> [DIRECTIVES]
1. Print the Hobbit development thread word for word from "That might be" to "focused than BB/Hobbit.".
2. Render this sentence from the Hobbit development thread in French: "Right now the vote seems to be in favour of working on the client."

━━━ SOURCE EXCERPT ━━━

[hobbit] Current development plans

Thu Jun 9 18:54:28 CEST 2005

On Thu, Jun 09, 2005 at 07:41:42AM +0200, Henrik Stoerner wrote:
> It seems version 4.0 has reached some stability - there are still a few
> odd bug reports, but nothing that looks like major problems. So I
> thought it would be worthwhile to let you know what my plans are.

Well, lots of responses so I'll try to pick out some trends and respond 
to them in one place.

The Hobbit client
=================

Adam Goryachev :
> Personally, I'd most like to see a 'free' client (ie, GPL, without the
> BB license issue)

Right now the vote seems to be in favour of working on the client.
It certainly will be GPL.

Craig Cook :
> Instead of writing a hobbit client from scratch, it may be worth looking at
> modifying the Nagios client.

That might be an idea, yes. I haven't spent much time with Nagios, so I am not 
really familiar with their architecture. I had the impression it was more SNMP
focused than BB/Hobbit.

SNMP - or "How to collect data"
===============================
Adam Goryachev :
> I'd also like to see *much* better SNMP support.

Craig Cook :
> Building SNMP support into core hobbit would be a good idea, it is also non
> trivial.

Daniel J McDonald :
> I'd really like the bb-central approach.  Most of the status
> information can be grabbed from non-privileged accounts on all unix-like
> platforms.  I concede that a client is necessary in the windows world.

━━━ RECORD EXCERPTS ━━━

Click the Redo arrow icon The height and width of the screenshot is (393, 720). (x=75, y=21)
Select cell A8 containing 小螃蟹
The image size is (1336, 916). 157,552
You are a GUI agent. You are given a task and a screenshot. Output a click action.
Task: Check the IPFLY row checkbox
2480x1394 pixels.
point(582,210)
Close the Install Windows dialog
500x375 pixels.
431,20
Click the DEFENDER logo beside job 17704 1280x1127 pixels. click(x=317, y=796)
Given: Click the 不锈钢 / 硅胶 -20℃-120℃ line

━━━

> [ANSWERS BELOW]
1.
That might be an idea, yes. I haven't spent much time with Nagios, so I am not 
really familiar with their architecture. I had the impression it was more SNMP
focused than BB/Hobbit.

2. Pour l'instant, le vote semble pencher en faveur du travail sur le client.